Assignment 5: Write a recursive-descent parser (5 points)

Due date: March 31, 11:59pm

You are encouraged to use Zoom to talk to us during our office hours and lab hours. Check our office hour time table--basically there is always somebody there to answer your questions. You can also email us for questions.

Where to submit

Submit your assignment at the web submission site. We will use your last submission for your final marks for this assignment. For each submission you will get your marks instantly by email. Note that this time the test casess are randomized, which means that it may indicate different error cases even when you submit the same program.

Please test your program on our sample inputs and other cases devised by you before submission. Passing the sample inputs will not guarantee a high mark. You need to fully understand the grammar and implement that grammar correctly so that your parser can cope with all situations.

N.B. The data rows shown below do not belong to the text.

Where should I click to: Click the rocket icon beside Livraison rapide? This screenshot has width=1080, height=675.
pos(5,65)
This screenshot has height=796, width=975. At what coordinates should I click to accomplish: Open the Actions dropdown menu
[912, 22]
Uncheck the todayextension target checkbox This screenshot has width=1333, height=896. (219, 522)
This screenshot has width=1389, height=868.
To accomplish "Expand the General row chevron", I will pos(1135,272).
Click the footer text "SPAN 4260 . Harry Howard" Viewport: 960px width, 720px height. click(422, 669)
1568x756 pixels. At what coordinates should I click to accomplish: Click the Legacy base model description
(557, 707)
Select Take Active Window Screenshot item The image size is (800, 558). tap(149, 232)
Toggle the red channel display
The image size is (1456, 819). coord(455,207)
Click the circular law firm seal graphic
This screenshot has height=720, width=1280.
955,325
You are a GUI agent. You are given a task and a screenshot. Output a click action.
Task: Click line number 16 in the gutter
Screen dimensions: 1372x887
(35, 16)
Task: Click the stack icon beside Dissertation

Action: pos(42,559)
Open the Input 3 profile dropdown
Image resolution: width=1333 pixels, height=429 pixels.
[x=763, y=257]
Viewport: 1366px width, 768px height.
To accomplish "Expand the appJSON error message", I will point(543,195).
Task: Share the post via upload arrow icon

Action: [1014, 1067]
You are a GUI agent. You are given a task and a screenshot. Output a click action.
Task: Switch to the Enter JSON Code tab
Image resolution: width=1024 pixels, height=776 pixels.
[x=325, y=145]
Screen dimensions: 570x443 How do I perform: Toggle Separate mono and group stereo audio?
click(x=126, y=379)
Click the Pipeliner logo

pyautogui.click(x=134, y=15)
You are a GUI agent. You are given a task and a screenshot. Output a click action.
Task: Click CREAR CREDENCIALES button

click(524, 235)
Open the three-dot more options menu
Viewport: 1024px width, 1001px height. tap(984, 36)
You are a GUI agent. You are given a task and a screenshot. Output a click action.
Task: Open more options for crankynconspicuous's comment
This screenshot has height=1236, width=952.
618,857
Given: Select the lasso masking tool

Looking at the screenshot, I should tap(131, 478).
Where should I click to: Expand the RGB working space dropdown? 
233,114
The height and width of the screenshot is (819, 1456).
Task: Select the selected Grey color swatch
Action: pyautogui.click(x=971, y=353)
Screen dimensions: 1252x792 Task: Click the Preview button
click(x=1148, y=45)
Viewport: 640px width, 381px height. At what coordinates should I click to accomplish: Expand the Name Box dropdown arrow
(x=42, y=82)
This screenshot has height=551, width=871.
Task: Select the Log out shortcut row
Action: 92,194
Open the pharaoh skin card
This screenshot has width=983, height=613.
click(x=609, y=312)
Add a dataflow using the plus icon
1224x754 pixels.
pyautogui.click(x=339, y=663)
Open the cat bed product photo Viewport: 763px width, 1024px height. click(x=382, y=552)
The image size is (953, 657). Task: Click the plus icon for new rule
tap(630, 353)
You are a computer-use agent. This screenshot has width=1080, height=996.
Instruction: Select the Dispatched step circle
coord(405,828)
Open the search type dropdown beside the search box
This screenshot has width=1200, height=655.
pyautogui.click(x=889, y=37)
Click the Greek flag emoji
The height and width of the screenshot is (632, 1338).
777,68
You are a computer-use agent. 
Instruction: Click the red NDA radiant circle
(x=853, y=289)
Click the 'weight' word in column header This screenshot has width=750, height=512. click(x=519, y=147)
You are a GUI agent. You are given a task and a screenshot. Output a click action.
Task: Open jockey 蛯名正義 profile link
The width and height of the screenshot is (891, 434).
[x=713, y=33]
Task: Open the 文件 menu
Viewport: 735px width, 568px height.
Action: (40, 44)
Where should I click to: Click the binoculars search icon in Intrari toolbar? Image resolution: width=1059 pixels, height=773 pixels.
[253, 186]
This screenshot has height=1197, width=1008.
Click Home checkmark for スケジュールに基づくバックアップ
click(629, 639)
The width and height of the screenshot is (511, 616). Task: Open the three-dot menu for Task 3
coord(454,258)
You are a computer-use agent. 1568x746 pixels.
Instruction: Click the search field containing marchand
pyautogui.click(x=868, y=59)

Some example test cases can be obtained here. Test cases may be different from those example programs. They can be anything that can be generated by the grammar for legal cases. Note that you should break it up into individual tests. You can also the cases used before.

Purpose of the Assignment

Assignment specification

The purpose of this assignment is to understand that topdown recursive parser is easy to construct manually, but it is inefficient when it runs. 

You are required to write a Java program that parses programs written in our Tiny language, without the help of a parser generator. Please follow the recursive-decent parser example given in the lecture. You only need to judge whether a Tiny program is syntactically correct or not. You are not required to handle the ambiguity of the grammar.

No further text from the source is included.